◆ PASSAGE ◆
========================================================================
The low-rank assumption is a biological expectation, not merely a computational convenience: the number of active TF programs in a mammalian cell type is vastly smaller than the number of genes (\(k \ll G\)).

Identifiability

The likelihood depends on \(W\) only through \(WW^\top\). The column space of \(W\) is identifiable, but individual columns are not (any rotation \(W \to WR\) with \(RR^\top = I_k\) gives the same model). Rotation-invariant analyses (gene clustering, correlation structure) are unaffected; interpretable programs require post-hoc rotation or sparsification.


Connecting the two regimes

The biophysics clarifies the relationship between the Dirichlet-Multinomial model and the multivariate Gaussian:

Regime Assumption Steady-state Correlation structure
Independent genes (DM) Autonomous promoters (\(J\) diagonal) Product of Gammas (exact) Fixed by \(\underline{r}\); always negative on simplex
Interacting genes (GRN) Gene regulatory network (\(J\) general) Multivariate Gaussian in log-space (LNA) Free \(\Sigma\), determined by GRN via Lyapunov

The two regimes converge for non-interacting, high-expression genes (where the Gamma is well-approximated by a log-normal). The key difference emerges for interacting genes: the Dirichlet has no mechanism to represent cross-gene correlations from \(\underline{\underline{J}}\), regardless of expression level.

The trade-off

The Gaussian log-abundance model trades exactness for non-interacting, low-expression genes against expressivity in the coupled regime. For genes that are both weakly coupled and lowly expressed, the DM remains the better marginal model.


From log-abundances to observed counts

The multivariate Gaussian is upstream of any particular observation model. Two natural paths connect latent log-abundances to observed counts:

Path 1: Logistic-Normal Multinomial (compositional)

Apply the softmax map to obtain compositions, then model counts as Multinomial:

\[ \underline{\rho}^{(c)} = \text{softmax}(\underline{x}^{(c)}), \quad \underline{u}^{(c)} \mid u_T^{(c)} \sim \text{Multinomial}(u_T^{(c)},\, \underline{\rho}^{(c)}). \]

Since \(\underline{x}^{(c)}\) is Gaussian, \(\underline{\rho}^{(c)}\) follows a logistic-normal distribution on the simplex.

Full development: Logistic-Normal Multinomial

Path 2: Poisson Log-Normal (direct emission)

Model each gene's count directly as Poisson from the exponentiated log-abundance:

\[ u_g^{(c)} \mid x_g^{(c)} \sim \text{Poisson}(e^{x_g^{(c)}}). \]

This is the most direct connection to the biophysics (the Poisson--Gamma mixture already established \(m_g \mid \lambda_g \sim \text{Poisson}(\lambda_g)\)).

Full development: Poisson Log-Normal

Choosing between observation models

Criterion LNM PLN
Primary target Compositions (\(\underline{\rho}\)) Absolute counts (\(\underline{u}\))
========================================================================
◆ ABOUT THIS TASK ◆
In the passage on gene-expression models, for which genes does the Dirichlet-Multinomial remain the better marginal model?
========================================================================
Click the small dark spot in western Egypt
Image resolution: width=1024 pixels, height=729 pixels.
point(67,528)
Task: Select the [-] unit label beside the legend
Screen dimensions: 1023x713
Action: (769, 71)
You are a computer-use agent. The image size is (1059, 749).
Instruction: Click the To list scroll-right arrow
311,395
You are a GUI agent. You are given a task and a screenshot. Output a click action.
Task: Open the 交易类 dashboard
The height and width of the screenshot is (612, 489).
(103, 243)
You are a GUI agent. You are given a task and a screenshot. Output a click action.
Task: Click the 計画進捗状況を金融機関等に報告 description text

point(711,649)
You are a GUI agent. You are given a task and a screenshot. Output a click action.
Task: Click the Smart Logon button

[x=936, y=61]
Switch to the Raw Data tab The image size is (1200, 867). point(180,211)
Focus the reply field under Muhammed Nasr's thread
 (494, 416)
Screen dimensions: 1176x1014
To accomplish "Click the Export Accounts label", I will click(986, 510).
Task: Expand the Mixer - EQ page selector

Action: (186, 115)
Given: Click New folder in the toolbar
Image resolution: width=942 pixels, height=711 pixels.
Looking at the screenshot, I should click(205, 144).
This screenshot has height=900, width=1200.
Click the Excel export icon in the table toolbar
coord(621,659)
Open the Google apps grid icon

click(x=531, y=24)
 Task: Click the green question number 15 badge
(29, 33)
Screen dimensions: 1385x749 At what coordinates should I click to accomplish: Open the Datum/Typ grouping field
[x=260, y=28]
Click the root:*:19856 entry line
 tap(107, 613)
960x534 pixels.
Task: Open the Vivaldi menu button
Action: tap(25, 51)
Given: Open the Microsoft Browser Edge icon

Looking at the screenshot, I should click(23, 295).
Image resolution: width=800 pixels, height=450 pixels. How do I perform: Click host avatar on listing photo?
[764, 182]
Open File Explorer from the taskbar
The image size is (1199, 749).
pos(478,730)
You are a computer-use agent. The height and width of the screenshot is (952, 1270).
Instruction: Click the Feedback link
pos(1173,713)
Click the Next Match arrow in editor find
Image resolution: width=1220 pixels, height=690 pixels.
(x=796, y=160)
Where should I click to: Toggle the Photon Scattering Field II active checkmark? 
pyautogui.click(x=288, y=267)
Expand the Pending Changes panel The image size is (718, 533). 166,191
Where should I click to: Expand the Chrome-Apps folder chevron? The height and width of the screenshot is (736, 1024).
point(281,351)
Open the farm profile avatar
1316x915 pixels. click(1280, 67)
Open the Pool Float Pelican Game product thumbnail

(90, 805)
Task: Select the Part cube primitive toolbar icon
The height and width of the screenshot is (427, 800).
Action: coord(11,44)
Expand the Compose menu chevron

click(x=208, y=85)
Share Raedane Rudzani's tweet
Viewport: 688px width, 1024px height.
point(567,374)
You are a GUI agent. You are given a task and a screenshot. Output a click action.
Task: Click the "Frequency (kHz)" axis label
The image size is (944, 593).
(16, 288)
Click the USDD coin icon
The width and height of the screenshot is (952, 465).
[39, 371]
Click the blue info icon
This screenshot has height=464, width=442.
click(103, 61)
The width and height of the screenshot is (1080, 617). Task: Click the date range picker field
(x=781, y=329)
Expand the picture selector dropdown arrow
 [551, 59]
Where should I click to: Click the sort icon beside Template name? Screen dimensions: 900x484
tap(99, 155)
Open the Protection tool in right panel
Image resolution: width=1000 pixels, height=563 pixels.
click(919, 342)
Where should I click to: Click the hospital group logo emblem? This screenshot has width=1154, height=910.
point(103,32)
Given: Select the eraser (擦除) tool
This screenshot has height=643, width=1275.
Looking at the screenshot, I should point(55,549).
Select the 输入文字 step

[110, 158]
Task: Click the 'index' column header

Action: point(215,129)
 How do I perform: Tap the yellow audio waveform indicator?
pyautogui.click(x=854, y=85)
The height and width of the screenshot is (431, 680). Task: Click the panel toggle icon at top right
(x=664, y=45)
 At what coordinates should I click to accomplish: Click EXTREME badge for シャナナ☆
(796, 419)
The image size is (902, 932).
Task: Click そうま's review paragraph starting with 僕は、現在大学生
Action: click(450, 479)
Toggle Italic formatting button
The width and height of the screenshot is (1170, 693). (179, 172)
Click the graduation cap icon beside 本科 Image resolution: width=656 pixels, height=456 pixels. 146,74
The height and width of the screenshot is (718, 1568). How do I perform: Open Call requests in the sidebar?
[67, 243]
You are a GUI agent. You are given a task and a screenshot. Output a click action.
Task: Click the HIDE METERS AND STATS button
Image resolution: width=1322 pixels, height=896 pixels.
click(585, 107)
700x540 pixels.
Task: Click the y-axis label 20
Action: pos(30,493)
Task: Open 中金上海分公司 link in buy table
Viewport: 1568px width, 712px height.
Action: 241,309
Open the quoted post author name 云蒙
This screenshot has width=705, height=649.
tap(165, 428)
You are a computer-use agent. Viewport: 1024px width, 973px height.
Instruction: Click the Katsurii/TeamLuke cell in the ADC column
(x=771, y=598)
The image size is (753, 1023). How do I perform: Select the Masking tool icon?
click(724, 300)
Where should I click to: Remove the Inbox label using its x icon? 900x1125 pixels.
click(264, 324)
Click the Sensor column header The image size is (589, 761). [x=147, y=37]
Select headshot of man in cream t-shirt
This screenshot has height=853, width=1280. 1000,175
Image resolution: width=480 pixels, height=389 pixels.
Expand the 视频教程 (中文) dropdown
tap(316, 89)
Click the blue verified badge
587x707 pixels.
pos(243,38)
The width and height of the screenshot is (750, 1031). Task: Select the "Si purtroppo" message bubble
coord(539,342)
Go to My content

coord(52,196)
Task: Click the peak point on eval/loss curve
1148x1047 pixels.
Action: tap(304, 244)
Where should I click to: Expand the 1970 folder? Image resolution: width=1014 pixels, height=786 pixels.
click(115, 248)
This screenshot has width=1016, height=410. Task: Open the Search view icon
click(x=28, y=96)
========================================================================
◆ SOLUTION TO THE EXERCISE ◆
Genes that are both weakly coupled and lowly expressed.